▸ WHAT YOU NEED TO DO: Format every line of the records below as a JSON array of strings, with one string per line and blank lines omitted.

▸ DATA FOR THIS TASK:
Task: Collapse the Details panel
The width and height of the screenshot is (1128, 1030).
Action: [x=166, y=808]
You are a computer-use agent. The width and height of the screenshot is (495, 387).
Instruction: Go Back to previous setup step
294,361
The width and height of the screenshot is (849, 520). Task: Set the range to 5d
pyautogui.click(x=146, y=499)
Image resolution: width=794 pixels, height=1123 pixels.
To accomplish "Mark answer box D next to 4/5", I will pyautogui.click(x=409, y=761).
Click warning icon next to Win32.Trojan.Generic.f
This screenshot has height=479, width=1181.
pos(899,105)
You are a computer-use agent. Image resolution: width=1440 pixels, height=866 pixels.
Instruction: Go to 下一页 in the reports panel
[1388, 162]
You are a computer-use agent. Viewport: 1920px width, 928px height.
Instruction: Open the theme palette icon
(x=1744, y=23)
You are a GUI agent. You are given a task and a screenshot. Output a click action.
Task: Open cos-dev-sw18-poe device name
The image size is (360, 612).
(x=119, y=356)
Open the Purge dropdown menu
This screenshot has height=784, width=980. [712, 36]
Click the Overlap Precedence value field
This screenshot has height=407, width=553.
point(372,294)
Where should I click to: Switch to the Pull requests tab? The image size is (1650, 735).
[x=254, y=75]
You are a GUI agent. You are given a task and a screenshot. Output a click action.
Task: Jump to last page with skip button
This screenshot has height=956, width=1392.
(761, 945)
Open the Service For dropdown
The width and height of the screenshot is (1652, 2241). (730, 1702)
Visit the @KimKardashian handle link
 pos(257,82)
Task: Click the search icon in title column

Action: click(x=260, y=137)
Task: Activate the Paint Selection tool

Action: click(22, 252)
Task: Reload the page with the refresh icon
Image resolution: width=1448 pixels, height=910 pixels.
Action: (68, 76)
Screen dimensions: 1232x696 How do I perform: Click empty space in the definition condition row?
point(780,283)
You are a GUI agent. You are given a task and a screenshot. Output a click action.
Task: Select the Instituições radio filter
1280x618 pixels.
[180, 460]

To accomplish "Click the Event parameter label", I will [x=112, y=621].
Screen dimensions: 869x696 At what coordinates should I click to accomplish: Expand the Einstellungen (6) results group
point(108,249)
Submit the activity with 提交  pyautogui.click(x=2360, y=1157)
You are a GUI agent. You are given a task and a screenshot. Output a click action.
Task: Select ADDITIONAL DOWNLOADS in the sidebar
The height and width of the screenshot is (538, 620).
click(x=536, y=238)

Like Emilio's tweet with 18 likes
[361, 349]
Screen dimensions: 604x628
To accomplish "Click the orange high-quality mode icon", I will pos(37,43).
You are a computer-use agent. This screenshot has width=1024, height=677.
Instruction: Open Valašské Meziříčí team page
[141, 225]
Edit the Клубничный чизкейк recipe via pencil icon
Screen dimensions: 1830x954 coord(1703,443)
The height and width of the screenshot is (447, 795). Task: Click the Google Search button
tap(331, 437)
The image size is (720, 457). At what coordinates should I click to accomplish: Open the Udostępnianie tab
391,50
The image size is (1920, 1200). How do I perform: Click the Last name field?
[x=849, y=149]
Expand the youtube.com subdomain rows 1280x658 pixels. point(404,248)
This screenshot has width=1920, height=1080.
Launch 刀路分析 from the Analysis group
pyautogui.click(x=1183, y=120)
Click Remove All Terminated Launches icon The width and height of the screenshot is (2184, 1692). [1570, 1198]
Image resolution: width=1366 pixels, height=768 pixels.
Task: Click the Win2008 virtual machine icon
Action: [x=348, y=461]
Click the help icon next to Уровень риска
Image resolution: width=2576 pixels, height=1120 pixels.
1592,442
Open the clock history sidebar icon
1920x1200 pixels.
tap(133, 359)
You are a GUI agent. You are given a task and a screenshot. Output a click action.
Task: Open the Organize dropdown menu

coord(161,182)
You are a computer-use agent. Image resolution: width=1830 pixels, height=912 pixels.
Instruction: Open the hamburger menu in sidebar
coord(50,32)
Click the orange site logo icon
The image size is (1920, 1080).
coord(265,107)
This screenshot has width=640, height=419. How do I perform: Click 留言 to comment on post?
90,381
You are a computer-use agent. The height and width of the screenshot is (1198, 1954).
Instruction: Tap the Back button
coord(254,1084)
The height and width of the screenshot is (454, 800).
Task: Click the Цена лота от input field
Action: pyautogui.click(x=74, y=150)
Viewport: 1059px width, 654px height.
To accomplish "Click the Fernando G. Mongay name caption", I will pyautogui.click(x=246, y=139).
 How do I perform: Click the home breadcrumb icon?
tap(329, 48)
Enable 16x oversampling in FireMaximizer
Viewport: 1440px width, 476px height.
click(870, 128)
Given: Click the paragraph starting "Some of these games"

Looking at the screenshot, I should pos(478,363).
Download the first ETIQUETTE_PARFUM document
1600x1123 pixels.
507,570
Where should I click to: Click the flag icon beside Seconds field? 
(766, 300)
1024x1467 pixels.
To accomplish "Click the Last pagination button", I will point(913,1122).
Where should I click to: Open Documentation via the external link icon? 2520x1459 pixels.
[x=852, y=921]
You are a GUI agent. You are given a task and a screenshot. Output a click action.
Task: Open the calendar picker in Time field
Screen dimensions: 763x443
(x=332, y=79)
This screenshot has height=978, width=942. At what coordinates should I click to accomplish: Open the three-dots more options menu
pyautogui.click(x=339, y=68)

▸ RESPONSE TO THIS EXERCISE:
[
  "Task: Collapse the Details panel",
  "The width and height of the screenshot is (1128, 1030).",
  "Action: [x=166, y=808]",
  "You are a computer-use agent. The width and height of the screenshot is (495, 387).",
  "Instruction: Go Back to previous setup step",
  "294,361",
  "The width and height of the screenshot is (849, 520). Task: Set the range to 5d",
  "pyautogui.click(x=146, y=499)",
  "Image resolution: width=794 pixels, height=1123 pixels.",
  "To accomplish \"Mark answer box D next to 4/5\", I will pyautogui.click(x=409, y=761).",
  "Click warning icon next to Win32.Trojan.Generic.f",
  "This screenshot has height=479, width=1181.",
  "pos(899,105)",
  "You are a computer-use agent. Image resolution: width=1440 pixels, height=866 pixels.",
  "Instruction: Go to 下一页 in the reports panel",
  "[1388, 162]",
  "You are a computer-use agent. Viewport: 1920px width, 928px height.",
  "Instruction: Open the theme palette icon",
  "(x=1744, y=23)",
  "You are a GUI agent. You are given a task and a screenshot. Output a click action.",
  "Task: Open cos-dev-sw18-poe device name",
  "The image size is (360, 612).",
  "(x=119, y=356)",
  "Open the Purge dropdown menu",
  "This screenshot has height=784, width=980. [712, 36]",
  "Click the Overlap Precedence value field",
  "This screenshot has height=407, width=553.",
  "point(372,294)",
  "Where should I click to: Switch to the Pull requests tab? The image size is (1650, 735).",
  "[x=254, y=75]",
  "You are a GUI agent. You are given a task and a screenshot. Output a click action.",
  "Task: Jump to last page with skip button",
  "This screenshot has height=956, width=1392.",
  "(761, 945)",
  "Open the Service For dropdown",
  "The width and height of the screenshot is (1652, 2241). (730, 1702)",
  "Visit the @KimKardashian handle link",
  " pos(257,82)",
  "Task: Click the search icon in title column",
  "Action: click(x=260, y=137)",
  "Task: Activate the Paint Selection tool",
  "Action: click(22, 252)",
  "Task: Reload the page with the refresh icon",
  "Image resolution: width=1448 pixels, height=910 pixels.",
  "Action: (68, 76)",
  "Screen dimensions: 1232x696 How do I perform: Click empty space in the definition condition row?",
  "point(780,283)",
  "You are a GUI agent. You are given a task and a screenshot. Output a click action.",
  "Task: Select the Instituições radio filter",
  "1280x618 pixels.",
  "[180, 460]",
  "To accomplish \"Click the Event parameter label\", I will [x=112, y=621].",
  "Screen dimensions: 869x696 At what coordinates should I click to accomplish: Expand the Einstellungen (6) results group",
  "point(108,249)",
  "Submit the activity with 提交  pyautogui.click(x=2360, y=1157)",
  "You are a GUI agent. You are given a task and a screenshot. Output a click action.",
  "Task: Select ADDITIONAL DOWNLOADS in the sidebar",
  "The height and width of the screenshot is (538, 620).",
  "click(x=536, y=238)",
  "Like Emilio's tweet with 18 likes",
  "[361, 349]",
  "Screen dimensions: 604x628",
  "To accomplish \"Click the orange high-quality mode icon\", I will pos(37,43).",
  "You are a computer-use agent. This screenshot has width=1024, height=677.",
  "Instruction: Open Valašské Meziříčí team page",
  "[141, 225]",
  "Edit the Клубничный чизкейк recipe via pencil icon",
  "Screen dimensions: 1830x954 coord(1703,443)",
  "The height and width of the screenshot is (447, 795). Task: Click the Google Search button",
  "tap(331, 437)",
  "The image size is (720, 457). At what coordinates should I click to accomplish: Open the Udostępnianie tab",
  "391,50",
  "The image size is (1920, 1200). How do I perform: Click the Last name field?",
  "[x=849, y=149]",
  "Expand the youtube.com subdomain rows 1280x658 pixels. point(404,248)",
  "This screenshot has width=1920, height=1080.",
  "Launch 刀路分析 from the Analysis group",
  "pyautogui.click(x=1183, y=120)",
  "Click Remove All Terminated Launches icon The width and height of the screenshot is (2184, 1692). [1570, 1198]",
  "Image resolution: width=1366 pixels, height=768 pixels.",
  "Task: Click the Win2008 virtual machine icon",
  "Action: [x=348, y=461]",
  "Click the help icon next to Уровень риска",
  "Image resolution: width=2576 pixels, height=1120 pixels.",
  "1592,442",
  "Open the clock history sidebar icon",
  "1920x1200 pixels.",
  "tap(133, 359)",
  "You are a GUI agent. You are given a task and a screenshot. Output a click action.",
  "Task: Open the Organize dropdown menu",
  "coord(161,182)",
  "You are a computer-use agent. Image resolution: width=1830 pixels, height=912 pixels.",
  "Instruction: Open the hamburger menu in sidebar",
  "coord(50,32)",
  "Click the orange site logo icon",
  "The image size is (1920, 1080).",
  "coord(265,107)",
  "This screenshot has width=640, height=419. How do I perform: Click 留言 to comment on post?",
  "90,381",
  "You are a computer-use agent. The height and width of the screenshot is (1198, 1954).",
  "Instruction: Tap the Back button",
  "coord(254,1084)",
  "The height and width of the screenshot is (454, 800).",
  "Task: Click the Цена лота от input field",
  "Action: pyautogui.click(x=74, y=150)",
  "Viewport: 1059px width, 654px height.",
  "To accomplish \"Click the Fernando G. Mongay name caption\", I will pyautogui.click(x=246, y=139).",
  " How do I perform: Click the home breadcrumb icon?",
  "tap(329, 48)",
  "Enable 16x oversampling in FireMaximizer",
  "Viewport: 1440px width, 476px height.",
  "click(870, 128)",
  "Given: Click the paragraph starting \"Some of these games\"",
  "Looking at the screenshot, I should pos(478,363).",
  "Download the first ETIQUETTE_PARFUM document",
  "1600x1123 pixels.",
  "507,570",
  "Where should I click to: Click the flag icon beside Seconds field? ",
  "(766, 300)",
  "1024x1467 pixels.",
  "To accomplish \"Click the Last pagination button\", I will point(913,1122).",
  "Where should I click to: Open Documentation via the external link icon? 2520x1459 pixels.",
  "[x=852, y=921]",
  "You are a GUI agent. You are given a task and a screenshot. Output a click action.",
  "Task: Open the calendar picker in Time field",
  "Screen dimensions: 763x443",
  "(x=332, y=79)",
  "This screenshot has height=978, width=942. At what coordinates should I click to accomplish: Open the three-dots more options menu",
  "pyautogui.click(x=339, y=68)"
]